**Exercise goal:**
Transcribe the full listing, keeping every word as it stands.

§ §

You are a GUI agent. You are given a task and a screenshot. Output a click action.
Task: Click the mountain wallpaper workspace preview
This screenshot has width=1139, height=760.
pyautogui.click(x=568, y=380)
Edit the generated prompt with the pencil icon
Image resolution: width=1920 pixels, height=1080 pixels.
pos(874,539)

§ §

**Solution to this exercise:**
You are a GUI agent. You are given a task and a screenshot. Output a click action.
Task: Click the mountain wallpaper workspace preview
This screenshot has width=1139, height=760.
pyautogui.click(x=568, y=380)
Edit the generated prompt with the pencil icon
Image resolution: width=1920 pixels, height=1080 pixels.
pos(874,539)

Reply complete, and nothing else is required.